> _Extract provided_:
BEGIN

Hoot's Happy Ending
We began our usual circuit - down the back steps, between the posts of the half-finished fence, stop for pee break (her, not me), then around the corner of the porch to the front yard. In the evenings, I usually get the mail before circling around to the other side of the house, where Millie often poops near the holly tree.
Last night when I approached the mailbox from our sidewalk, I saw a dog across the street. I reined Millie in and fell silent, hoping not to encourage it to cross the road, fearing it might start a confrontation with my pooch or get hit by a car on his way across.
The dog came on over anyway. He gave Millie a cursory sniff and headed right for me, where he moved in quick for the kill - a doggy grin and a handshake to introduce himself. He was mellow and friendly, just the sort of dog I love to meet.
I'd never seen this dog before, but my first thought was that it might belong to my part-time neighbor Denise. He was an Australian Shepherd, and I thought I'd heard her say she had one. Maybe he had escaped out the door or wandered off earlier in the day.
So I cinched up on Millie's leash, and away we went through the dark past the tennis court and beyond.
I admit I was a little nervous, out there in the cold, in the dark. But Eutaw is a tiny town, and there wasn't a soul to be seen on foot or in vehicle. And I had two dogs for protection.
But as I got to Denise's house, I saw she wasn't there. And then it dawned on me that Denise's dog was a girl, and this one kept hiking its leg to pee on tufts of grass and clumps of leaves - a very boy behavior.
By now the dog was wandering off through the neighbors' yards, so I headed home, hoping he would do the same. But when we paused at the corner, he caught up with us again and sidled up to me. In the pool of light from the streetlamp, I pushed back the thick fur on his neck to look for a name or contact information.
On a bright orange collar written in black were the word "Hoot" and a phone number.
"Go home, Hoot," I tried, but he followed us back across the street into our yard.
Millie and I finished the circuit, and as I headed for the back steps, Hoot came, too.
"No, no," I said at the door. "Go on home."
I admit my tone of voice wasn't very authoritative. Understandably, Hoot didn't listen.
But I figured he would leave once we were inside. I've had dogs try to squeeze into my house before; I even had a pair of Labrador Retrievers climb into my car with me at a yard sale. But if they have a home to go to, they eventually just go.
Not Hoot, though. He stared at me through the glass of the back door, his eyebrows knitted together and ears pricked. Puh-puh-puh-please, his brown eyes said.
Millie joined in with a whine. "Let him in, Ma! It's cold out there!"

END

> _Extracted data_:
BEGIN

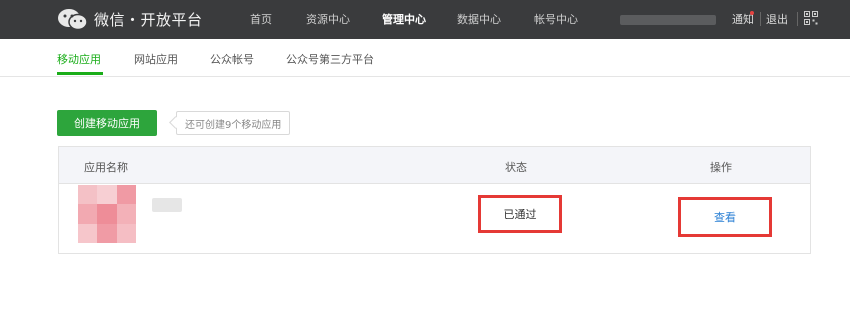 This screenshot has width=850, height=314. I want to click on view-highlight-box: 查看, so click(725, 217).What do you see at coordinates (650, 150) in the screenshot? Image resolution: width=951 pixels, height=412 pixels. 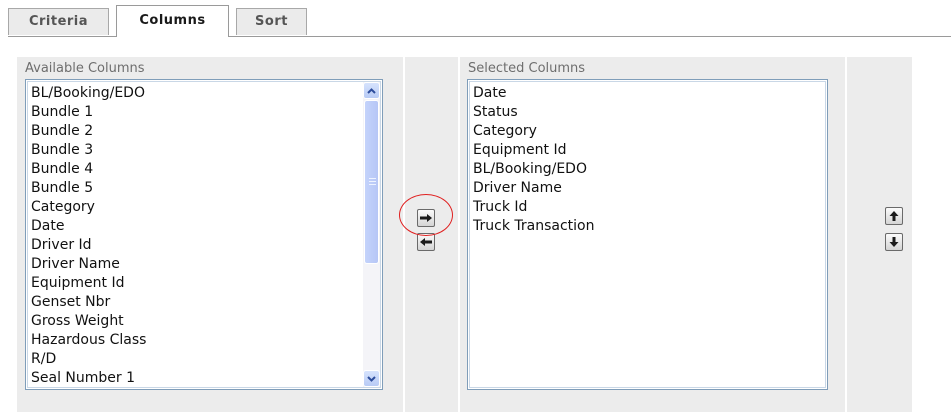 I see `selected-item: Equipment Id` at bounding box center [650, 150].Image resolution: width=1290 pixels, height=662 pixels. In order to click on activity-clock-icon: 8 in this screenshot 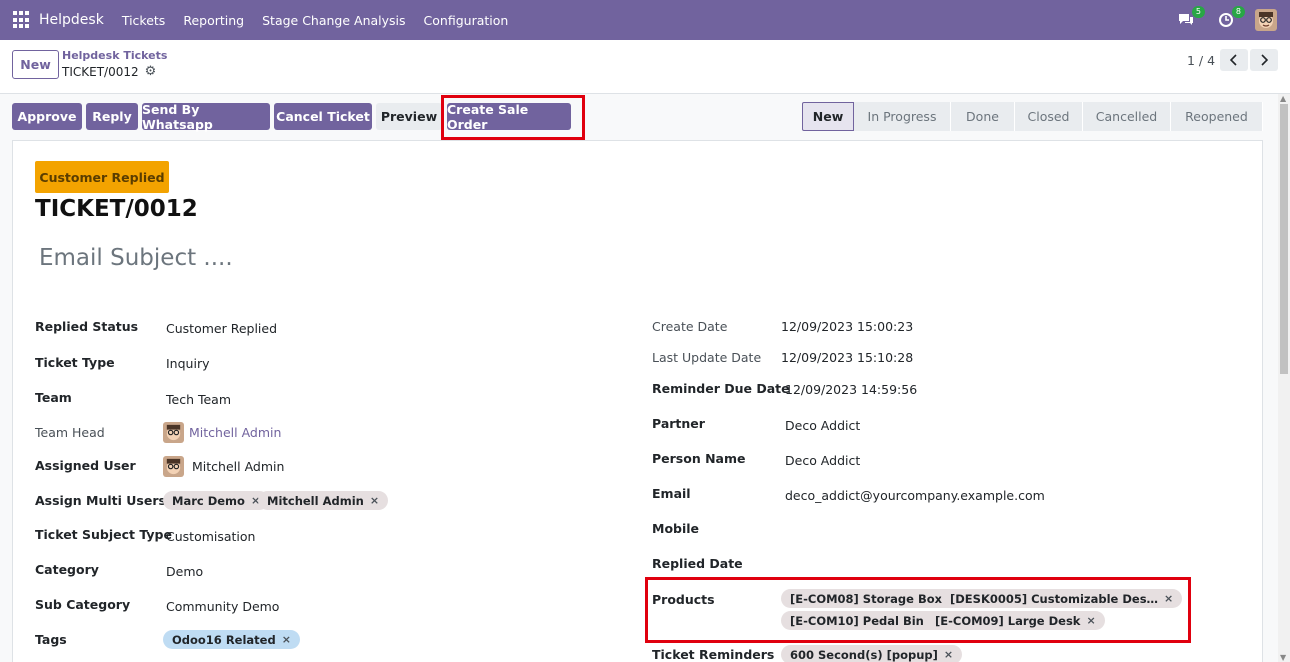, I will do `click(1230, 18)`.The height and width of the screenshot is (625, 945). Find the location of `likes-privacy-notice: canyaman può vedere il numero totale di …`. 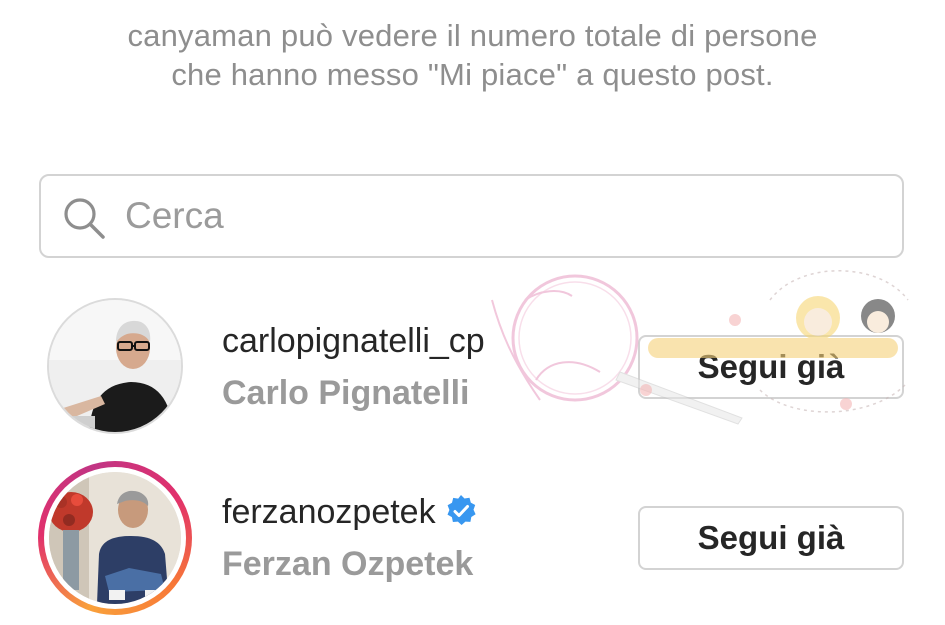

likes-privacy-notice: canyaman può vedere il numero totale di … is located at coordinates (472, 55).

END
BEGIN

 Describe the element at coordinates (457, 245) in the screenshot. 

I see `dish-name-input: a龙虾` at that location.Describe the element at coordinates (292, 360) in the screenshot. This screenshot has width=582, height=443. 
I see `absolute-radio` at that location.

END

> _Exercise objective_:
Please decide whether each statement below agrees with the story about Hoot above. Answer yes or no for each, quoting the words from the story that decide it.
(a) The narrator had seen the dog before that night.
(b) The dog's collar was orange with writing in black.
(c) Denise was at home when the narrator reached her house.

> _Reply_:
(a) No: "I'd never seen this dog before"
(b) Yes: "On a bright orange collar written in black were the word "Hoot" and a phone number."
(c) No: "But as I got to Denise's house, I saw she wasn't there."